Panel Paper: Interactions between Local Opioid Use and Work Outcomes

Friday, November 9, 2018
Marriott Balcony B - Mezz Level (Marriott Wardman Park)

*Names in bold indicate Presenter

Melissa McInerney, Tufts University and Kosali Simon, Indiana University

Recent work has begun to examine the link between work outcomes and opioid prescribing rates in a local area. For example, Krueger (2017) shows that labor force participation rates of prime age men are lower in areas with higher rates of opioid prescribing and Savych et al. (2017) find that injured workers receiving Workers’ Compensation (WC) benefits remain out of work longer if they reside in an area that has higher opioid prescribing rates. We extend this recent work to examine how a plausibly exogenous change in local area prescribing rates impacts work outcomes. We examine how work outcomes change following state adoption of a “strong” Prescription Drug Monitoring Program (PDMP) that requires a physician to check the PDMP before prescribing a controlled drug.

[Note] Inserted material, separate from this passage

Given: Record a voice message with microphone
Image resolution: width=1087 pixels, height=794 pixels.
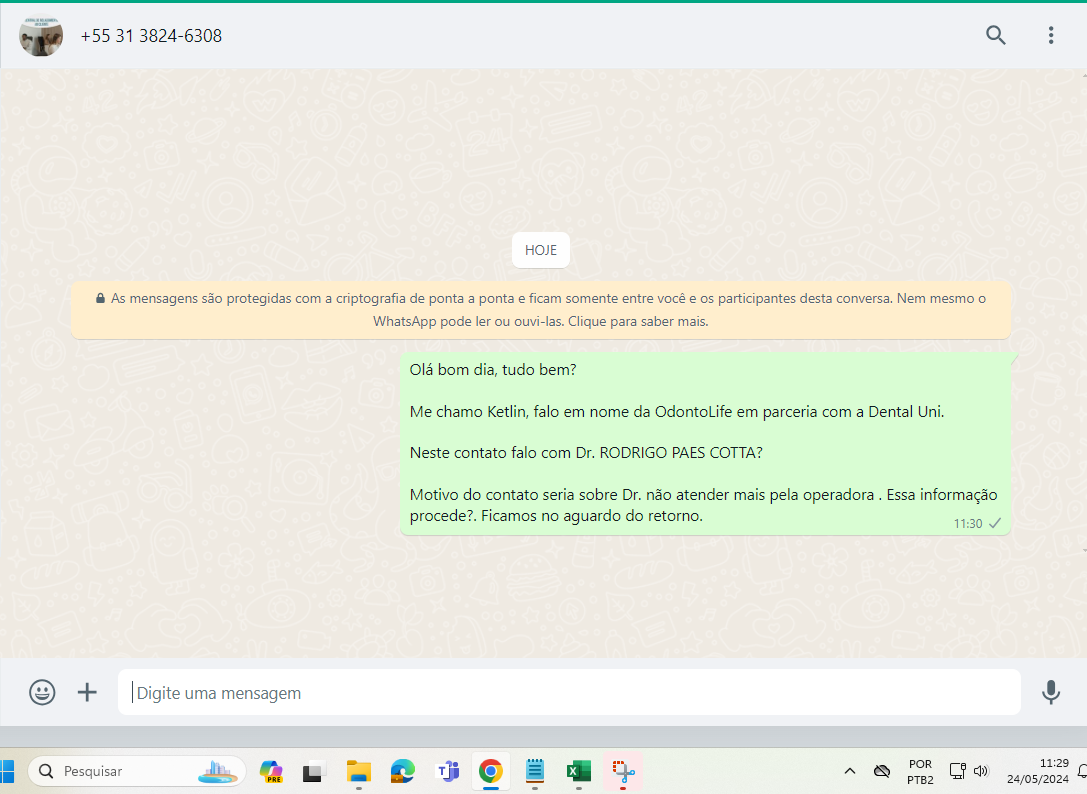Looking at the screenshot, I should (x=1050, y=692).

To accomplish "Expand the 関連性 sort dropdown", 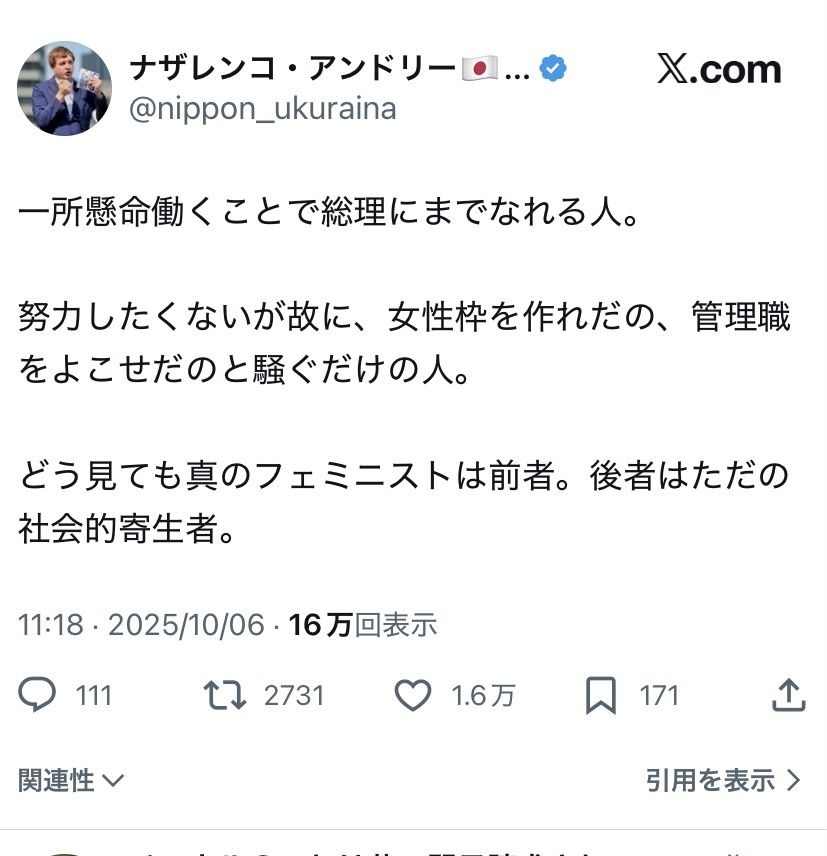I will pos(71,780).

Prior work has shown that opioid use falls when a state adopts a prior access PDMP. Buchmueller and Carey (2017) use Medicare Part D claims to show that opioid prescriptions to Medicare recipients fall following state adoption of a prior access PDMP. Dave et al. (2017) show that admissions to a treatment facility for opioid abuse also fall following adoption.

We first present results confirming whether we observe a link between state adoption of a prior access PDMP and county level prescribing rates. We quantify opioid prescriptions using data from the Centers for Disease Control and Prevention from 2006 through 2016. We then examine the reduced form relationship between state adoption of a mandatory access PDMP and various labor market outcomes at the state and county level.

A worker using prescription opioids may have a harder time returning to work, so opioid use may impact labor force participation. We measure this using the county labor force participation rate from the Bureau of Labor Statistics Local Area Unemployment Statistics.

The National Institute for Occupational Safety and Health also cautions that workers using prescription opioids may be at greater risk of workplace injury, and there may be spillover effects to coworkers. We measure workplace injury rates using several different datasets. At the state level, we use the rate of nonfatal injuries from the Survey of Occupational Illness and Injury (SOII). At the county level, we compute the per capita rate of work-related Emergency Department discharges, which we identify as discharges that list an injury at an industrial site (Ecode 849.3) or list WC as payer. These data are available from the HCUP State Emergency Department Databases (SEDD) ; we have access to a subset of states data, thus this component does not encompass all states.

Together, our results provide important new evidence regarding the impact of opioid prescriptions and work outcomes. As researchers and policymakers are beginning to quantify the impact of the opioid epidemic, understanding the toll on workplace safety is especially important.